古代アメリカ学会 第1回西日本部会研究懇談会
「中南米のパブリック考古学 - 人々と遺跡の狭間で」

 パブリック考古学とは、「古代の遺跡を観光や教育などの資源として活用し、遺跡周辺の貧しい村落社会に寄与する際の諸問題を研究すること」と例示されている。以前から、日本における中南米考古学者の間でも個別の実践例は知られていたが、まとまって学会の遡上に載るのは今回が初めてとのこと。
 中米・南米それぞれを専門とする現地経験豊富な3名の発表を行う。

〔日時〕 2012年6月16日(土) 13:30より
・発表1 13:30~14:15(および質疑応答10分)
・発表2 14:25~15:10(および質疑応答10分)
・小休憩(10分)
・発表3 15:30~16:15(および質疑応答10分)
・ディスカッション 16:25~(17:00終了予定)
事前申込不要

〔会場〕 神戸市外国語大学「三木記念会館」
     兵庫県神戸市西区学園東町9丁目1

〔連絡先〕
・古代アメリカ学会西日本部会幹事・芝田幸一郎(神戸市外国語大学)
         ks@inst.kobe-cufs.ac.jp
・古代アメリカ学会事務局 jssaa@sa.rwx.jp

〔発表内容〕
clip発表1.ダニエル・サウセード・セガミ(総合研究大学院大学・博士後期課程)
「ペルー北海岸におけるパブリック考古学の活動」

clip発表2.大谷博則(奈良大学院博士満期退学)
「ペルー・コンチュコス地域における住民参加によるインカ道の保全活用:文化・道路・教育行政間での連携体制構築を基にした考察」
【概要】
 地域住民の参加は文化遺産の保全活用における主要テーマとして認識されており、ペルーのインカ道プロジェクトにおいても、インカ道の観光活用や清掃ボラ ンティアを中心にこれまで議論されてきた。
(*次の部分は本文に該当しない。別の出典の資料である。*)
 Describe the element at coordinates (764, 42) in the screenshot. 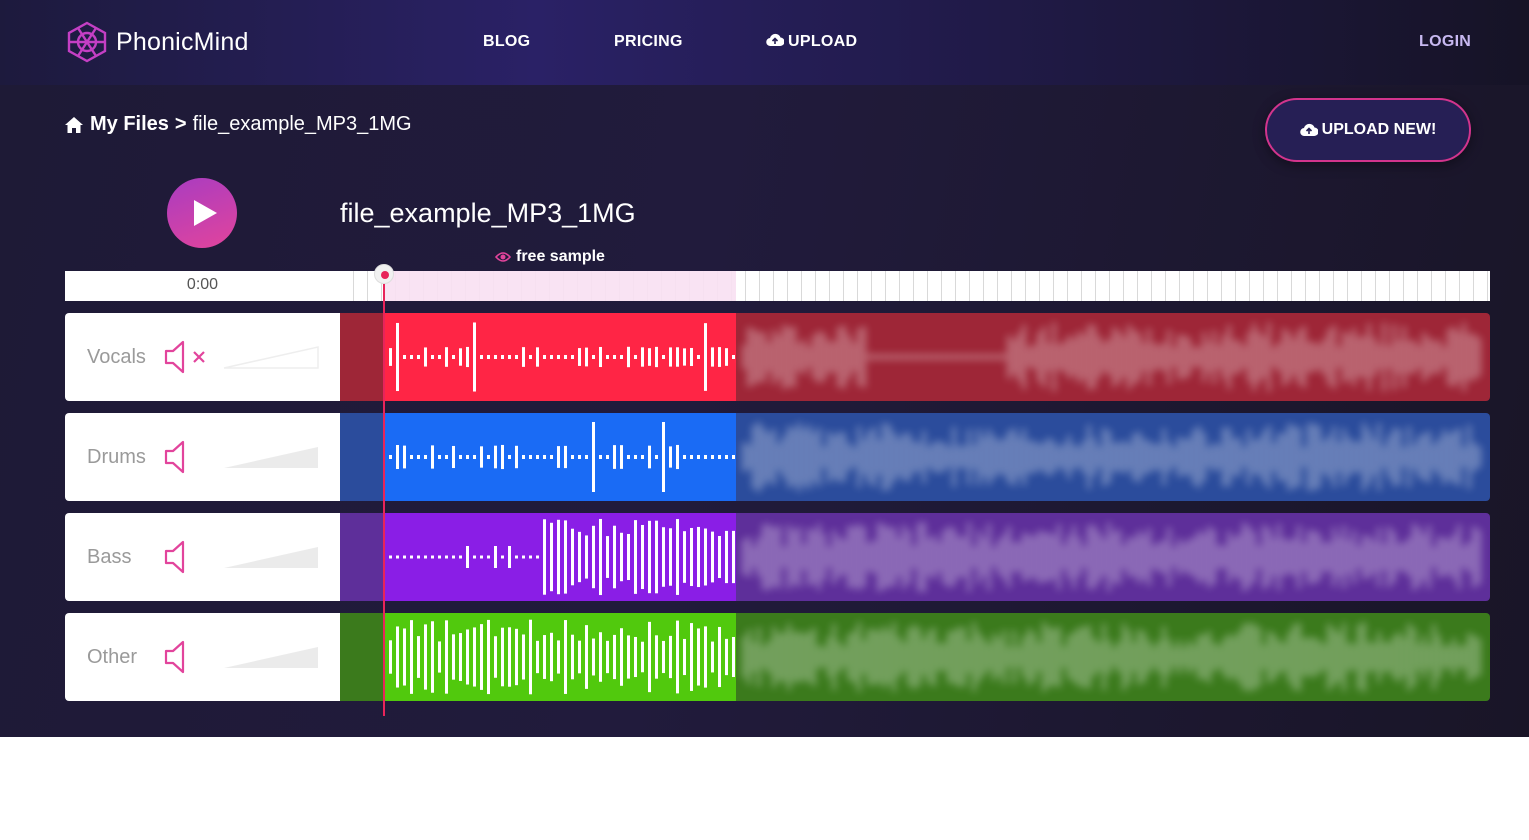

I see `top-navbar: PhonicMind BLOG PRICING UPLOAD LOGIN` at that location. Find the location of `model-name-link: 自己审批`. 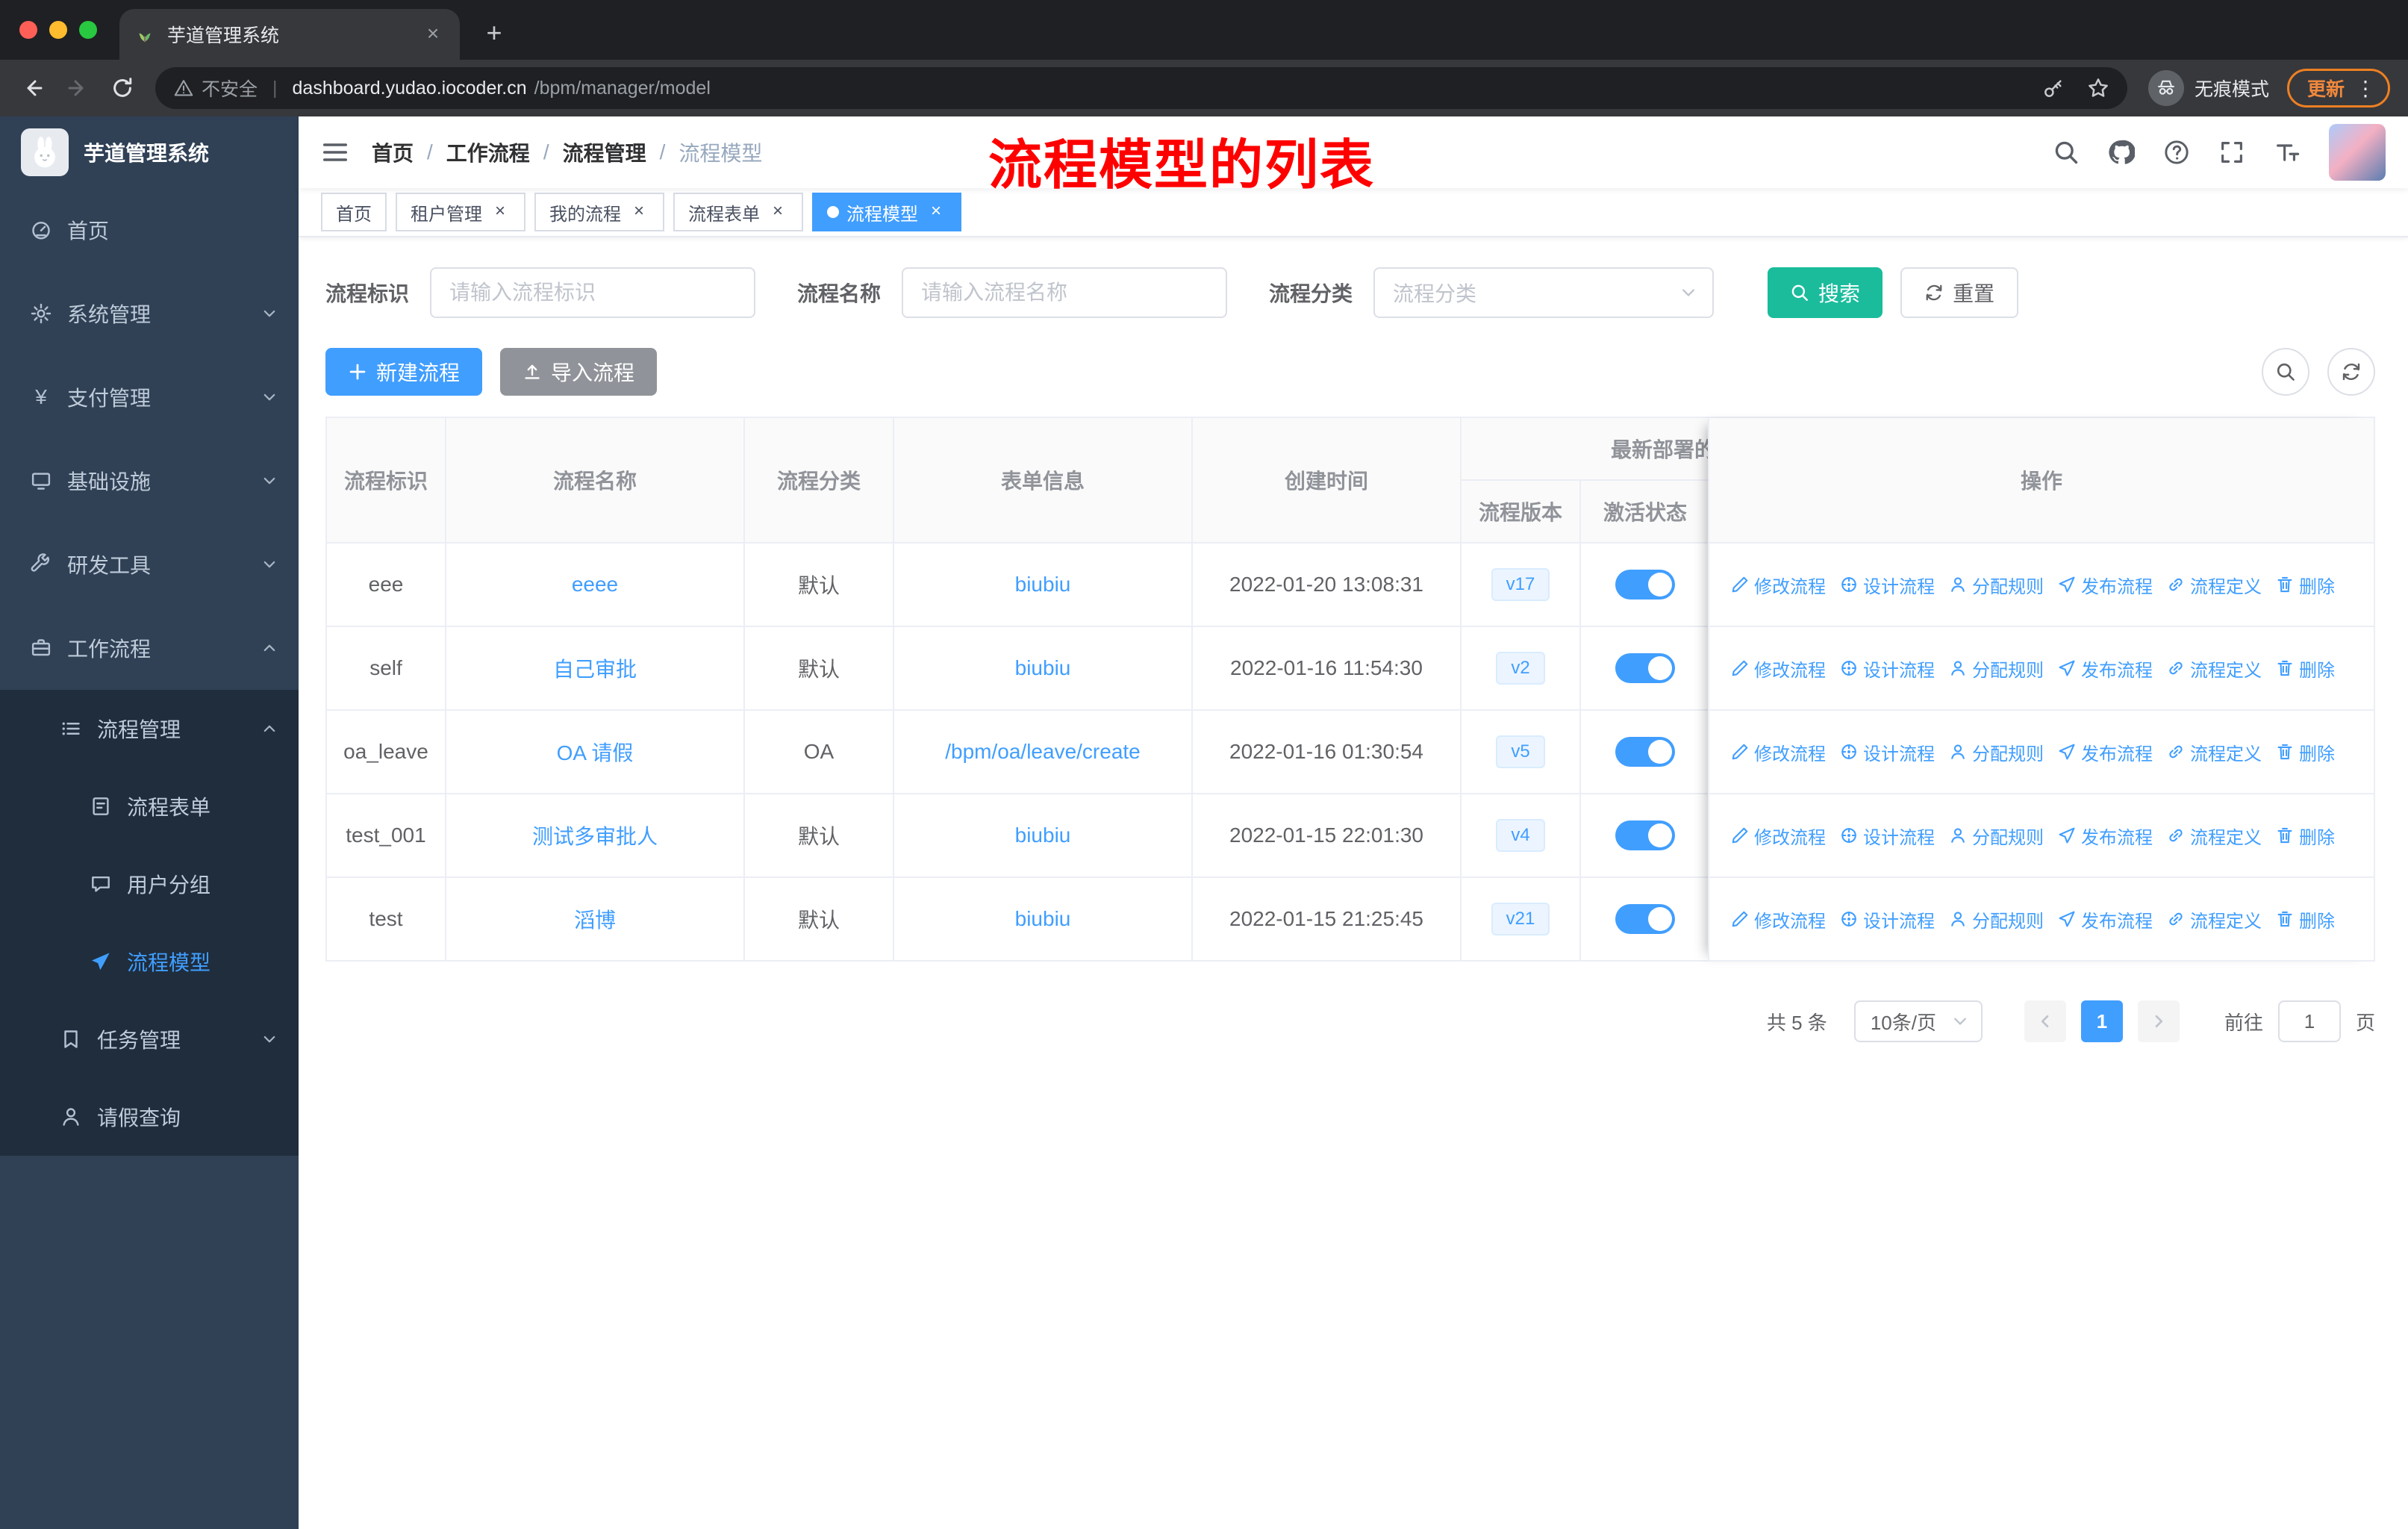

model-name-link: 自己审批 is located at coordinates (595, 670).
しかし、地域住民の意見や事情を個 別に考慮した事例はほとんどない。
 インカ道をこれまで利用し管理してきたのは地域社会である。そのため、文化遺産の保全活用を論じる際には、当該社会の実情を考慮することは不可欠である。同時に、国際援助やペルー国や県による政策・制度など、様々な要素を踏まえ、実現可能で、持続可能な制度を構築する必要がある。
 そこで、本発表では、ペルーの道路行政で実施されている事業を基とした新たなインカ道などの古道を保全・修復・維持し、地域教育に活用するための制度構築について述べる。そして、本事例研究を通じて、ペルー国におけるインカ道の保全活用について論じる。
【キーワード】
 ペルー、コンチュコス地域、インカ道、文化遺産保全活用、住民参加

clip発表3.村野正景(京都府京都文化博物館)
「パブリック考古学の実践と課題 - エルサルバドル共和国における経験をもとに -」
【概要】
 いわゆる開発途上国におけるパブリック考古学は、考古学(者)や文化遺産と人々の間の不自由の原因を取り除き、知識、自信、楽しみ、啓示などを享受する本質的自由を増大するプロセスと考える。この作業は、これまでも多くの考古学者によって実践されてきたものの、現在では、これまで以上に、個々の取り組みの経験や知識を集積させ、他国や他地域での参照モデルとする、あるいは理論的枠組みを形成する、それらを議論する土台をつくる必要性が意識されている。エルサルバドル共和国では、1995年以降、発掘調査と同時に地域の社会開発を目指した実践が日本の調査隊によりおこなわれてきた。本発表では、それらの実践を報告し、事例や経験の共有を図りつつ、パブリック考古学の意義と課題について 検討してみたい。